É o artigo 254 do Código de Processo Civil que elenca as sete possibilidades de suspeição do juiz. O juiz se dá por impedido quando, por exemplo, é amigo íntimo ou inimigo de qualquer uma das partes ou quando for credor, devedor, tutor ou curador de alguma das partes, apenas para citar duas hipóteses. De acordo com Baltazar Junior, nenhuma das ocorrências pôde ser encontrada no caso do casal Gruenberg.
Correntes e infecção generalizada
Outro ponto alegado pelos advogados foi a ocorrência de tortura. O caso já está na ONG Justiça Global, ligada à Americas Watch. Enquanto a lei brasileira estipula a prisão provisória em 81 dias, conta a defesa, Gruenberg passou 150 dias atrás das grades. De acordo com o juiz, ele deveria ficar preso porque teria dupla cidadania, brasileira e alemã. Em liberdade, poderia se refugiar na Alemanha.

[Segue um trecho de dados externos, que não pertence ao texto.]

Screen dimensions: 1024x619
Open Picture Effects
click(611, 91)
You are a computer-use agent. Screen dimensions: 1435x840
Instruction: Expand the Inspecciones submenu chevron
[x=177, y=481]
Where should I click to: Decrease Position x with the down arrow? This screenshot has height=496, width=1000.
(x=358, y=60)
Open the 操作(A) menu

A defesa desmente a acusação, afirma que o acusado é brasileiro naturalizado. Nascido na Alemanha, não conseguiu a cidadania do país porque fazia parte da terceira geração. Lá, o que vigora é o jus sanguinis. Assim, filhos de pais poloneses refugiados na Alemanha não recebiam cidadania alemã.

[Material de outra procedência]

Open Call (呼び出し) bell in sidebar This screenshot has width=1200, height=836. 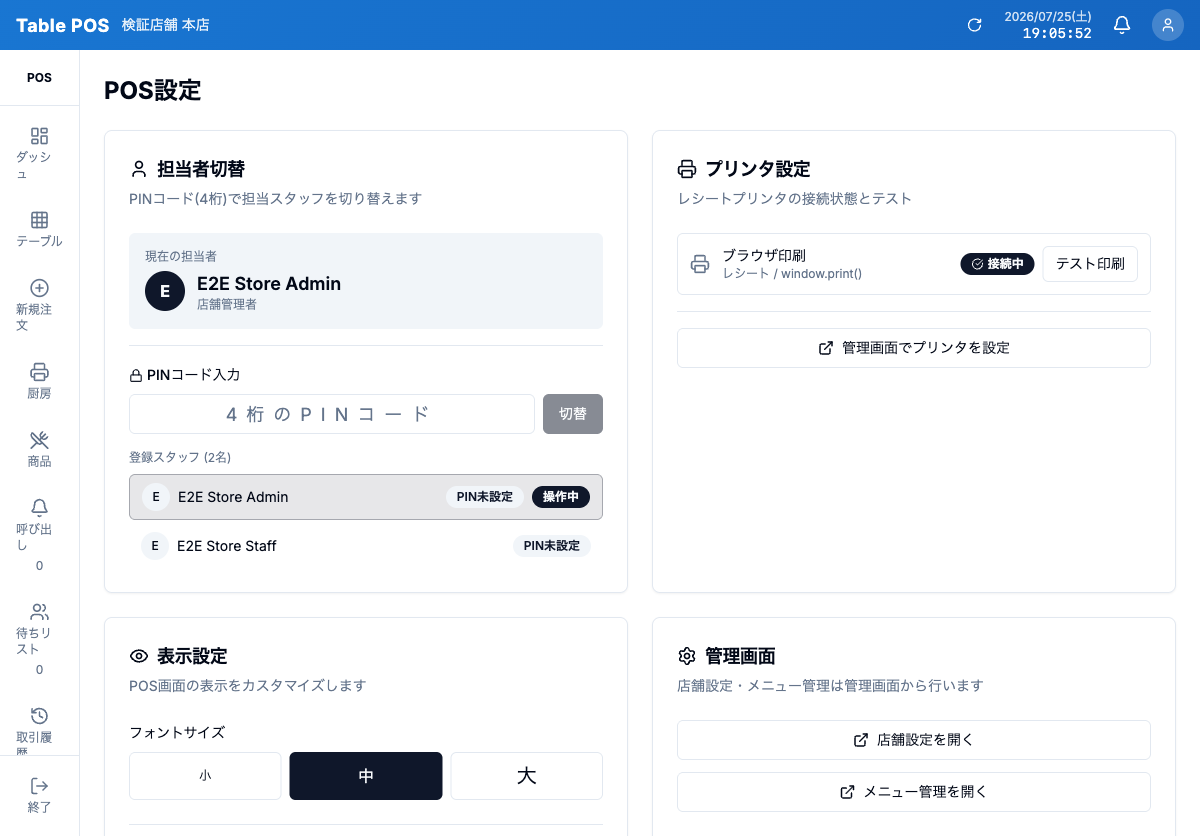pyautogui.click(x=39, y=508)
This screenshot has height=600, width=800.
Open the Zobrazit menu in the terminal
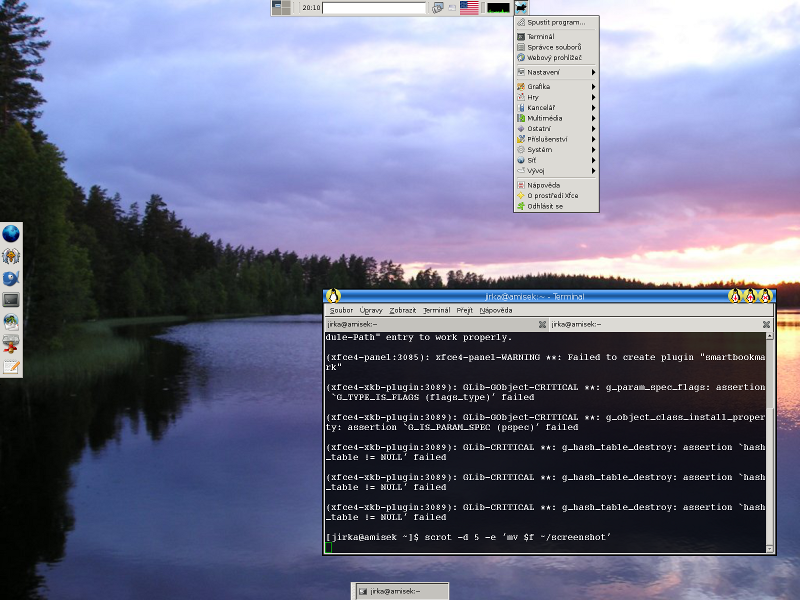403,310
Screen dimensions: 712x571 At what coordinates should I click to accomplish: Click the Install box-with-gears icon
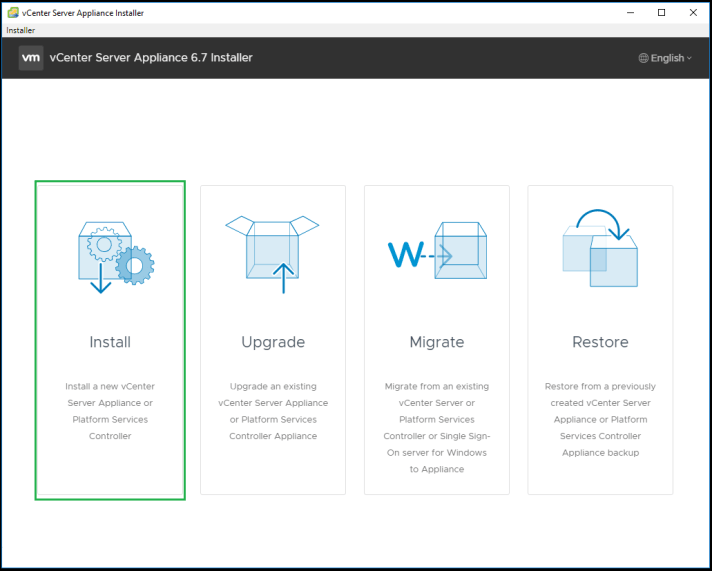(x=114, y=255)
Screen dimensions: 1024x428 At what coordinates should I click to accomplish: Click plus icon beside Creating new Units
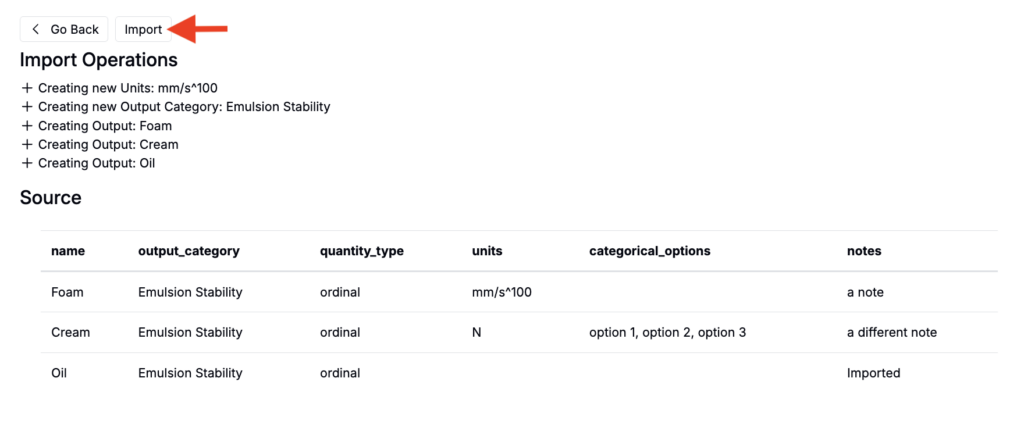(x=27, y=88)
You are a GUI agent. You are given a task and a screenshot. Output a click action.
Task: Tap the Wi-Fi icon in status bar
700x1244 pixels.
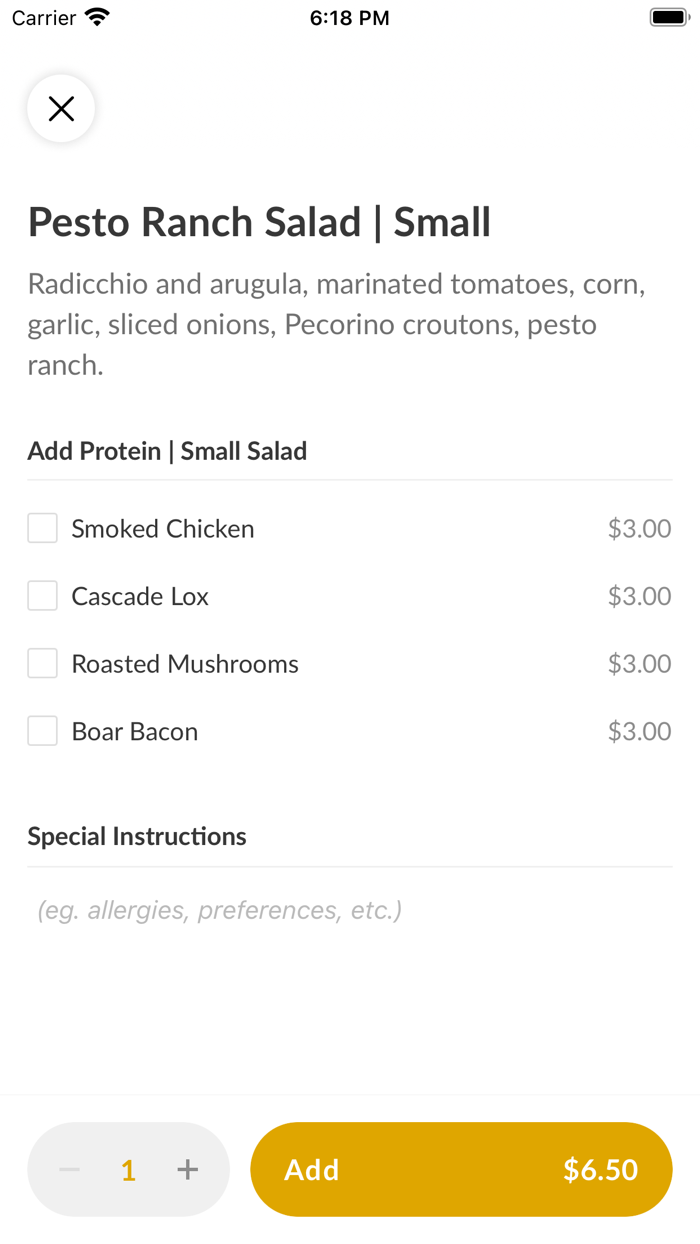[97, 17]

Recém-operado, com pontes de safena, e com um câncer descoberto há pouco tempo, o acusado teve seu tratamento de saúde interrompido. O tratamento de Gruenberg estava atrasado quando, graças a uma liminar do ministro Celso de Mello, conseguiu retomá-lo. Àquela altura do campeonato, já havia sido despejado do Hospital Moinhos de Vento, por ordem do juiz Paulo Baltazar, contra a opinião dos médicos, e enviado para o Presídio Vila Nova.
Betty, por sua vez, acabara de ter as mamas operadas. Seu estado não impediu que, oito dias depois, fosse presa e levada para um presídio comum de Porto Alegre, o Madre Pelletier. Fonoaudióloga e com formação superior, não foi para cela especial, como determina a lei. O ambiente foi propício à infecção hospitalar. Ela só foi levada ao hospital quando se espalhou para o corpo. Ainda assim, na companhia de duas agentes penitenciárias. Sempre algemada, quando caminhava. E, na cama, ficava acorrentada.

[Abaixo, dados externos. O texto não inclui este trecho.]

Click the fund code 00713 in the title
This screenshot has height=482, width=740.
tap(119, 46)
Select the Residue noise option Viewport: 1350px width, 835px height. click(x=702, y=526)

O médico da mulher pediu autorização para que ela obtivesse outro tipo de tratamento. Todos os pedidos foram negados. E Betty, como o marido, foi despejada do hospital por ordem do juiz Paulo Baltazar. Ela foi enviada à carceragem da Polícia Federal, numa cela sem porta, contígua às celas masculinas. A higiene era feita à vista dos demais detentos.
“O que justificou que uma mulher recém-operada, sem qualquer antecedente ou indício de agressividade ou periculosidade, fisicamente debilitada, acometida de septicemia, ficasse por trinta e cinco dias algemada à cama do hospital?”, indaga sua defesa.